Monrovia — Less than a year after Ivory Coast and Liberia agree to open their respective borders, signs of renewed cross-border attacks could resurrect strain relations between the two countries.
Reuters reporter Sunday that at least four Ivorian soldiers and several attackers were killed when suspected gunmen from Liberia raided a border town in Liberia.
Gunmen from Liberia have carried out several assaults on towns near the border in recent years, which the government and the United Nations have blamed on allies of former President Laurent Gbagbo.
Ivory Coast, the world's top cocoa producing nation, is recovering from a decade-long political crisis that culminated in 2011 in a brief civil war after Gbagbo refused to accept his election defeat to Alassane Ouattara.
Ivory Coast's Defence Minister Paul Koffi Koffi told Reuters that the latest attack took place early on Sunday in the small town of Grabo, but the situation was now under control.
"They attacked a border post. We had to pull back. UN troops intervened to support us," Koffi Koffi said. "What is clear is that the situation is now under control."
He said several attackers were killed, but did not have an exact death toll. Local authorities and residents reached by telephone said that at least four Ivory Coast soldiers were killed and three gunmen were arrested.
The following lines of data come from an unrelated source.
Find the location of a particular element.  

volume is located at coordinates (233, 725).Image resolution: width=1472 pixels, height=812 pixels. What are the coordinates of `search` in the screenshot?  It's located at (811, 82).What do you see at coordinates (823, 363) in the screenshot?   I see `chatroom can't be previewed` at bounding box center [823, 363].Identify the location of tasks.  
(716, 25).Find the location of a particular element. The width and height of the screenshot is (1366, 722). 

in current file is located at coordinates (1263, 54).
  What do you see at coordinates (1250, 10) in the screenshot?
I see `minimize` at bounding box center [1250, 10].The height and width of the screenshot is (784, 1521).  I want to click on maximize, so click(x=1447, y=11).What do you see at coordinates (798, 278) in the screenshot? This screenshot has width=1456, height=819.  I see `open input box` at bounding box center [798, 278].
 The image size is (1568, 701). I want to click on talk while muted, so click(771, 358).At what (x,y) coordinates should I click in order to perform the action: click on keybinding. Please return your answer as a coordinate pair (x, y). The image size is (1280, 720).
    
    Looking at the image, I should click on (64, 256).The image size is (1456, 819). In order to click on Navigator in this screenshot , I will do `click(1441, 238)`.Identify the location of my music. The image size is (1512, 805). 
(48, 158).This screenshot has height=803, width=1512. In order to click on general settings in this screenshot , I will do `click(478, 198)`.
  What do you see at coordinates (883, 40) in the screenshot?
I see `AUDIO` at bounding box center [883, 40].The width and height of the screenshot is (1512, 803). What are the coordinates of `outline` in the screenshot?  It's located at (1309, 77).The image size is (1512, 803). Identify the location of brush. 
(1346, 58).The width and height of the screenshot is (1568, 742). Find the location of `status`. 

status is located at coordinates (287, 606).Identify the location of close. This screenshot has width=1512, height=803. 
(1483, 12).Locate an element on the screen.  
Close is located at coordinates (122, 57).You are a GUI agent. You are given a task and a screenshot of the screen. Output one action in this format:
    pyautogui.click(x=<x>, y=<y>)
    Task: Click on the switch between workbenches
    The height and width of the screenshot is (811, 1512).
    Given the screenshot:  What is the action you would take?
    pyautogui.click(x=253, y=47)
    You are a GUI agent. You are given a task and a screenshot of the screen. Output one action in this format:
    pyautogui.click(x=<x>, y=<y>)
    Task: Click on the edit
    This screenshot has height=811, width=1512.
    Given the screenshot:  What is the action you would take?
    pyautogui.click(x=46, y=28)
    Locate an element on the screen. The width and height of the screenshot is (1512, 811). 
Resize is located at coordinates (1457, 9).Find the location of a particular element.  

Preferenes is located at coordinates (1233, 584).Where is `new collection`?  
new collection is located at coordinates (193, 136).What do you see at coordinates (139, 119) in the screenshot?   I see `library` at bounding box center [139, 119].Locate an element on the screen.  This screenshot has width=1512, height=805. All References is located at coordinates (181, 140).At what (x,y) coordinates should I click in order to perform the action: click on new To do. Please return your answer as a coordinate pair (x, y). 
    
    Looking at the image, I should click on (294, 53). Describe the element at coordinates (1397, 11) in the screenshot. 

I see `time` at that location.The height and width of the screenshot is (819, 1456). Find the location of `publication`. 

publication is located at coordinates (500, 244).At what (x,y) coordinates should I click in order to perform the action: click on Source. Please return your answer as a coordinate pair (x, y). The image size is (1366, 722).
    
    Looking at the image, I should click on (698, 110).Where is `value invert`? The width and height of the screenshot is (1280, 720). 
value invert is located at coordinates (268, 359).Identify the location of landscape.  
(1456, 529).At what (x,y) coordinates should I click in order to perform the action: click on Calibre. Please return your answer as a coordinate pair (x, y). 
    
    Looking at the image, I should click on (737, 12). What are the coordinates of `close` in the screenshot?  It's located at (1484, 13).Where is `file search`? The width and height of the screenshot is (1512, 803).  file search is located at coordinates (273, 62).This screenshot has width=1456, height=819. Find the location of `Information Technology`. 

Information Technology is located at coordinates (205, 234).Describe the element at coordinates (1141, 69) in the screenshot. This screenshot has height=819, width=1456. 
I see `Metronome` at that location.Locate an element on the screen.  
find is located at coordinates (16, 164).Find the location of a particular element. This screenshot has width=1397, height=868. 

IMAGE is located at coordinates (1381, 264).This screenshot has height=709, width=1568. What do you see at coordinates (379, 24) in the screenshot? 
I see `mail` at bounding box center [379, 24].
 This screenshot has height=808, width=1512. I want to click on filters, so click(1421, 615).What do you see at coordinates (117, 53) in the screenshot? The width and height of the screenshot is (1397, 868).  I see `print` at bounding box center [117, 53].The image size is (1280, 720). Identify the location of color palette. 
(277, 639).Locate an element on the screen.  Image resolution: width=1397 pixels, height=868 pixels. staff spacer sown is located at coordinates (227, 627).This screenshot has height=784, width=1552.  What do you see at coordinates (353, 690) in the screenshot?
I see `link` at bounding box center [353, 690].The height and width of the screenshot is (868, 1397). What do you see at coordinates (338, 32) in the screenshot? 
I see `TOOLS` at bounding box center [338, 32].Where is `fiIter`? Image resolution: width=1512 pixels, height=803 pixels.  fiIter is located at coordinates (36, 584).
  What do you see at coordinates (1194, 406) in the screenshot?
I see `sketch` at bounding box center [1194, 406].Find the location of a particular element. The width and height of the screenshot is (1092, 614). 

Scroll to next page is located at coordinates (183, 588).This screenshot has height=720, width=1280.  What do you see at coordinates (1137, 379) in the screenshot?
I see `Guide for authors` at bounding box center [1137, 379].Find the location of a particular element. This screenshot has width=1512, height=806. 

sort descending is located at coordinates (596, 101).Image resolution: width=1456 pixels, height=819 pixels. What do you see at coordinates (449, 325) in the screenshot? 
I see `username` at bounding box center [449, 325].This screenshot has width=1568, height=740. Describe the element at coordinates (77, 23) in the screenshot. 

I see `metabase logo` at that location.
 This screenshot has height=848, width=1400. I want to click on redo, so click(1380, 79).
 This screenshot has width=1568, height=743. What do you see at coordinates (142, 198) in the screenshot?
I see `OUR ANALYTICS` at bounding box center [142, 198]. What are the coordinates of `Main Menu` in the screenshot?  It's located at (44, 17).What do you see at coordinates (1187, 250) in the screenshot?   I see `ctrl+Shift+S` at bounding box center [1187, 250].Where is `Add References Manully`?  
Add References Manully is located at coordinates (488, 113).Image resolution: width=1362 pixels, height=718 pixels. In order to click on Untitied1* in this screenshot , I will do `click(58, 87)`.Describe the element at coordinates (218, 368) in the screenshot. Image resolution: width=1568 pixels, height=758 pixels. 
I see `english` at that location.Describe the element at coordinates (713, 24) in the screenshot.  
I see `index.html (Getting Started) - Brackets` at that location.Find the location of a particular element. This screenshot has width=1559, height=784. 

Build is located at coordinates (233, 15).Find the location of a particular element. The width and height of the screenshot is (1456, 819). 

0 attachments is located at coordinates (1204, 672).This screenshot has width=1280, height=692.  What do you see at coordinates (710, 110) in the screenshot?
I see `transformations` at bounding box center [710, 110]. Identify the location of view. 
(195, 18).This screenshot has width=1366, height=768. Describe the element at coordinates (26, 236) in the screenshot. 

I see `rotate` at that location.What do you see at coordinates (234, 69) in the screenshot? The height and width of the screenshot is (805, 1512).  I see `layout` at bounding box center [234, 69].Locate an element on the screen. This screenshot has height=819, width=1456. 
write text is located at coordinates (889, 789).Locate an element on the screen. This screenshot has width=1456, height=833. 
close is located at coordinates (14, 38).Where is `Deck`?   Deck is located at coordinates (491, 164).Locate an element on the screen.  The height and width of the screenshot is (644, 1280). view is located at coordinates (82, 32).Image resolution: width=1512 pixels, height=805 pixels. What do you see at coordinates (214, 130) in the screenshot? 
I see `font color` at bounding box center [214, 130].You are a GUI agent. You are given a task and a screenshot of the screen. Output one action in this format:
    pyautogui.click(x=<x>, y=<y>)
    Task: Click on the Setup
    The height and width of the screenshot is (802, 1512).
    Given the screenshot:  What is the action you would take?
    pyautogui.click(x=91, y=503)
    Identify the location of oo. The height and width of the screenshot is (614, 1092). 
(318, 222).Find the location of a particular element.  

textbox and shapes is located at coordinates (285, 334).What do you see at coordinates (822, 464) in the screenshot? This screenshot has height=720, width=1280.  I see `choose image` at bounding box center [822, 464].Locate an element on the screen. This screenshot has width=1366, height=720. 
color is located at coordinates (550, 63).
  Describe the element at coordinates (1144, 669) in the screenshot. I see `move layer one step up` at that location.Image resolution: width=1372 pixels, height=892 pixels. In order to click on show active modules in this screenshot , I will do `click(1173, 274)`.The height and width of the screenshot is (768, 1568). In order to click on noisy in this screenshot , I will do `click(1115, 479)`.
Yaya Coulibaly, a parliamentarian from Grabo, said he was told by the local army commander that four soldiers died. "I'm in contact with the mayor who said that the situation was returning to normal, but there was still some tension due to sporadic gunfire that is still being heard," Coulibaly said.
Grabo resident Ouattara Do, a director of a local cocoa cooperative, said the attack occurred around 4 a.m. local time after the assailants crossed over from Liberia.
"They attacked the local gendarme post and the army camp. They were pushed back with the help of the United Nations forces in Ivory Coast," Do said.
The attack comes as President Ouattara is recovering after an operation in a French hospital this month while former President Gbagbo is awaiting trial at the International Criminal Court for suspected crimes against humanity during the war, in which around 3,000 people died.
The border was shut down in 2012 for several months due to an attack in June 2012 but was partially reopened, but only in Maryland County in the far southeast, making it possible to cross into the Ivory Coast between Saniquellie (past Ganta) and Man.
Western Ivory Coast has been plagued with violence for more than a decade, and incidents have increased since the post-electoral crisis of December 2010-April 2011, which claimed some 3,000 lives.
Supporters of Ivorian former President Laurent Gbagbo, who had to be ousted from power by force in April 2011 after losing an election, have been blamed for a June 8 attack in which the Nigerian troops were killed. The assailants were based in Liberia.
At the end of July, Liberian authorities said that they had arrested four people suspected of involvement in the attack. Just last week, the head of the UN refugee agency in Liberia expressed concern over the alleged "forced extradition" of 14 Ivorian refugees.
Khassim Diagne told the BBC there were among a group of 23 accused by the Ivory Coast of being mercenaries. The Liberian security forces are alleged to have handed them over to their Ivorian counterparts. Liberia's government said it was not aware of the extraditions and would investigate.
Liberia has not responded to the latest claims from the Ivorian government. Some 19 Liberians are currently in detention at the Monrovia Central Prison charged in connection with the cross border attacks at the Liberia-Ivorian border.
In 2007, late General Charles Julu and Andrew Dorbor-both former associates of the defunct Armed Forces of Liberia (AFL) were accused of an alleged plan in the Ivory Coast to topple the government of Madam Ellen Johnson Sirleaf; but their trial ended with the acquittal of both men due to a lack of evidence.